# Условие задачи:
Выведите дословно фрагмент текста о поэте Викторе Гофмане, в начале которого стоят слова «Несколько дней спустя», а в конце — «из сборников стихов.».

# Приведённый текст:
= = =

Изменить стиль страницы

Тонкий, худой с лицом немного еврейского типа, скорей красивым, во всяком случае очень выразительным, быстро отражающим душевные движения, Гофман на меня сразу произвел впечатление человека, которому нечто «дано» свыше.

Я верю своим первым впечатлениям, невольным симпатиям и антипатиям; для меня они убедительнее, чем все рассудочные соображения. Я «поверил в Гофмана» с первого взгляда, и для меня лично это было важнее, нежели те или другие достоинства показанных мне стихов. Но и стихи юноши-поэта меня поразили. В них много было юношеского, незрелого; были явные недостатки техники, в темах было какое-то легкомыслие и поверхностность (да и как ждать «глубины» от «философа в осьмнадцать лет»); но было в этих стихах одно преимущество, которое искупало все: они пели, — была в них «прирожденная» певучесть, не приобретенная никакой техникой, особый «дар неба», достающийся в удел лишь немногим, истинным поэтам. Стихи Гофмана доказывали неопровержимо, что он — поэт, и этого было с меня достаточно:

Издревле сладостный союз
Поэтов меж собой связует,
Они-жрецы единых муз…

Несколько дней спустя я пришел к Гофману. Жил Гофман совсем близко от меня, на той же улице, через дом; жил в своем доме, в большой хорошо обставленной квартире. У юного Виктора, гимназиста 7-го класса, была отдельная комната, где он мог принимать товарищей и знакомых, и своя маленькая библиотека главным образом из сборников стихов.

Книги, конечно, прежде всего привлекли мое внимание, ибо я придерживаюсь измененной пословицы: «Скажи, что ты читаешь, и…» В библиотеке Гофмана нашел я книги Бальмонта, свои, Гете, Гейне, Ленау, Шамиссо, Уланда, вообще немецких романтиков. В семье немецкий язык был привычным, Виктор Гофман читал по-немецки свободно, и его поэзия складывалась под влиянием немецкой. В этом мы расходились решительно, так как сам я испытал в гораздо большей степени влияние литератур романских, на первом месте — французской, потом итальянской.

Разумеется, мы говорили о стихах и почти только о стихах. В. Гофман не поражал преждевременной зрелостью ума и ранней начитанностью, как поразили меня раньше Ив. Коневской и Андрей Белый. Еще многого, во всеобщей литературе, Гофман не знал, чуждался философии, «чей прочно плуг взрывает новь под семена» — не одних «наук», но вообще самостоятельной мысли. Часто суждения Гофмана были по-детски незрелыми. Зато было в них инстинктивное чувство красоты и много верного вкуса. Юноша Гофман говорил наивности, если разговор переходил на отвлеченные теоретические вопросы; но стоило заговорить о чем-нибудь конкретном в области поэзии, о стихах такого-то поэта, Гофман преображался. Мальчик-гимназист безошибочно судил новых и старых поэтов, и в его приговорах, несколько односторонних, было врожденное отвращение ко всякой фальши, ходульности, риторике: он везде искал только чистой поэзии, чувством угадывал ее, как некоторые «искатели с палочкой» угадывают ключевую воду под толщею земли.

= = =

# Исходные данные:
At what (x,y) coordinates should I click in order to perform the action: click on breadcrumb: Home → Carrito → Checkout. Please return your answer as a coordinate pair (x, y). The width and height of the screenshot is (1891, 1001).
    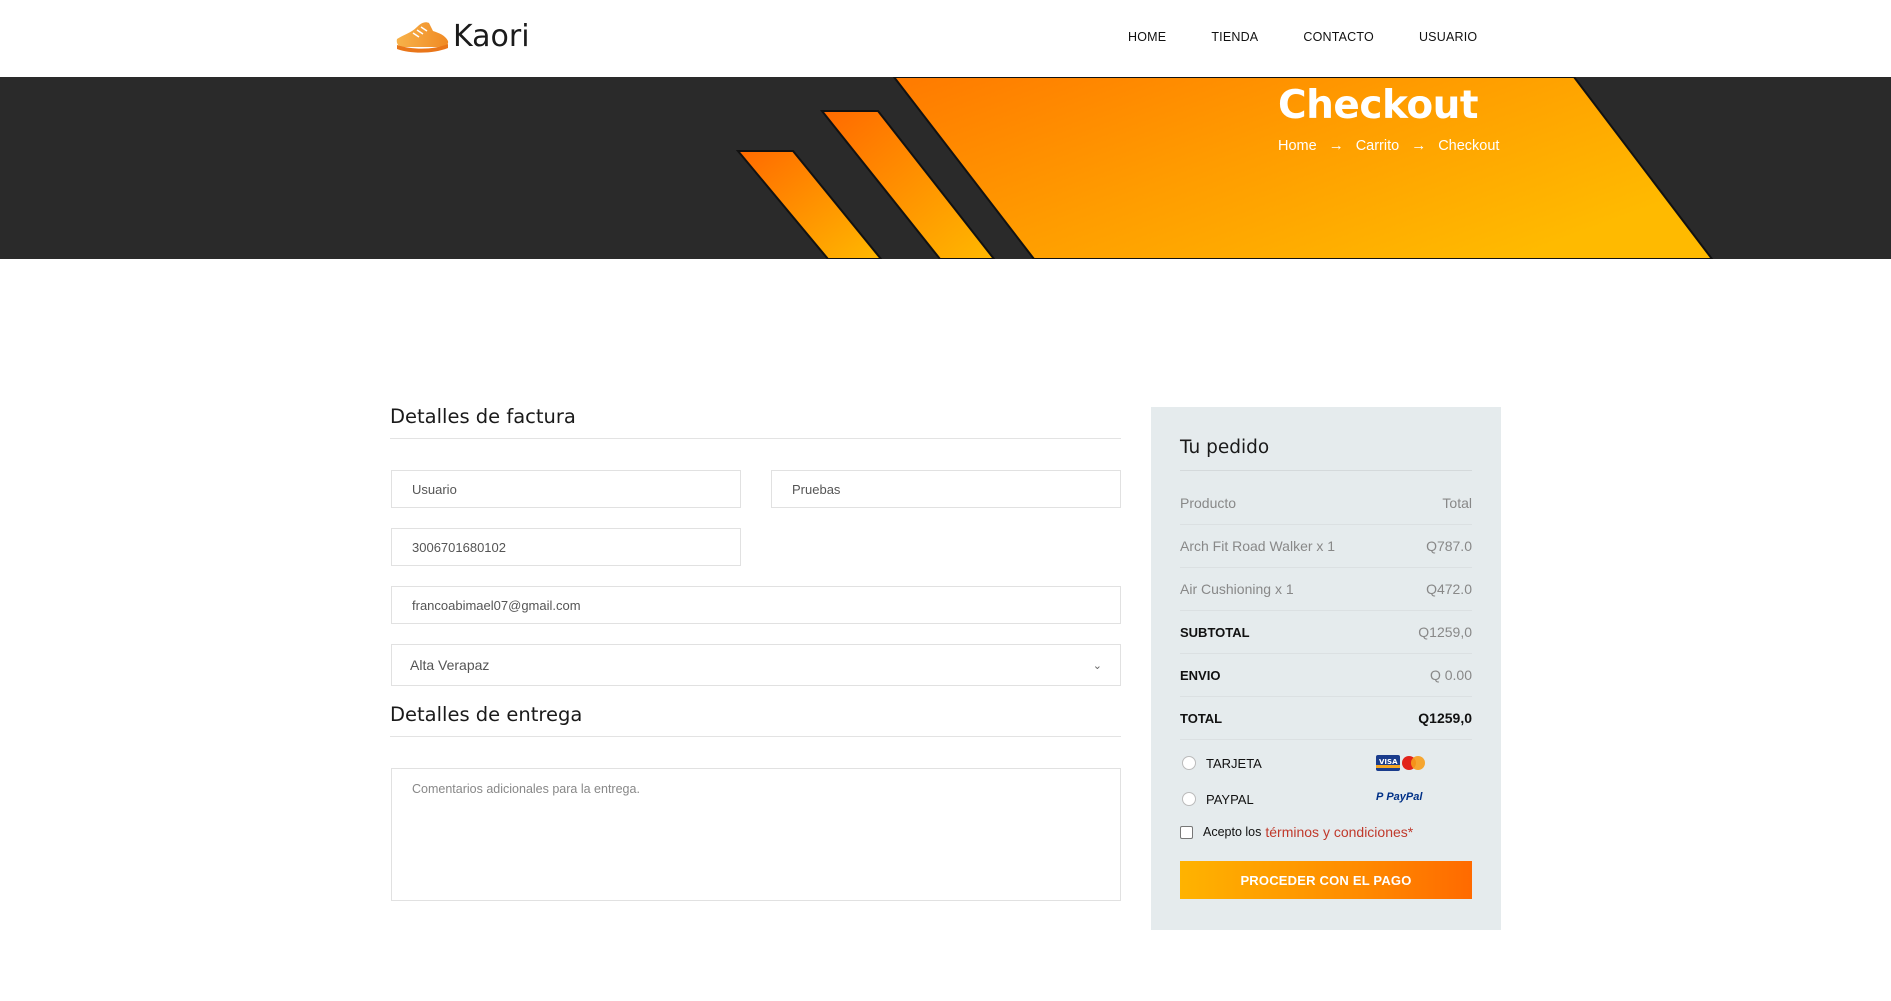
    Looking at the image, I should click on (1388, 146).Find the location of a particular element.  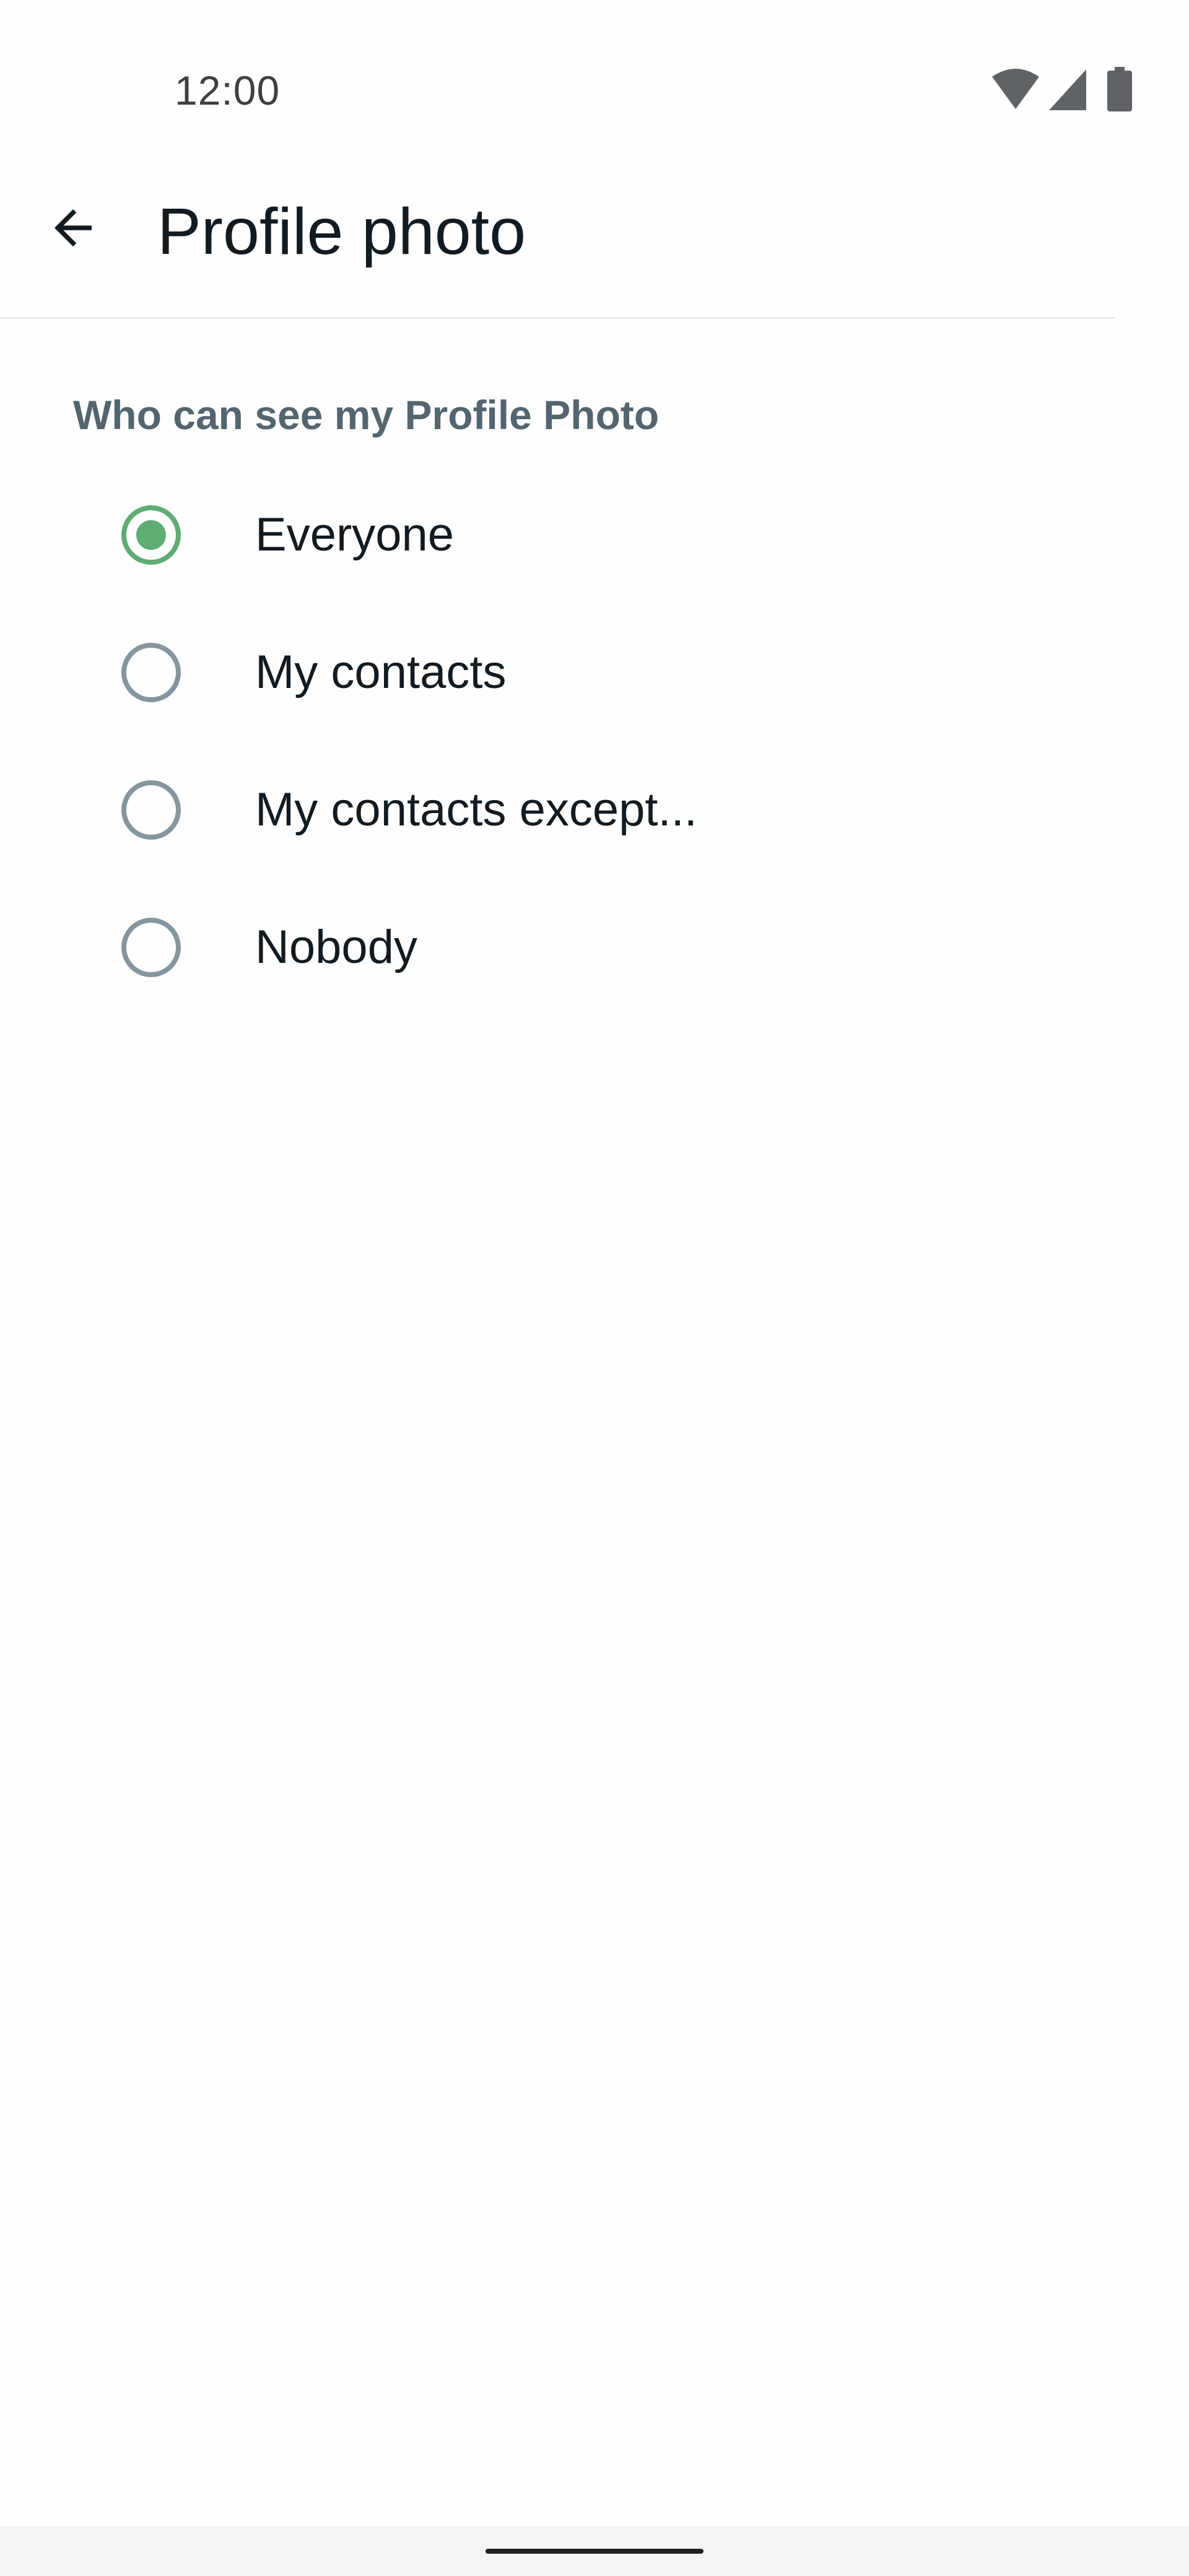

= = =

# Решение задачи:
Несколько дней спустя я пришел к Гофману. Жил Гофман совсем близко от меня, на той же улице, через дом; жил в своем доме, в большой хорошо обставленной квартире. У юного Виктора, гимназиста 7-го класса, была отдельная комната, где он мог принимать товарищей и знакомых, и своя маленькая библиотека главным образом из сборников стихов.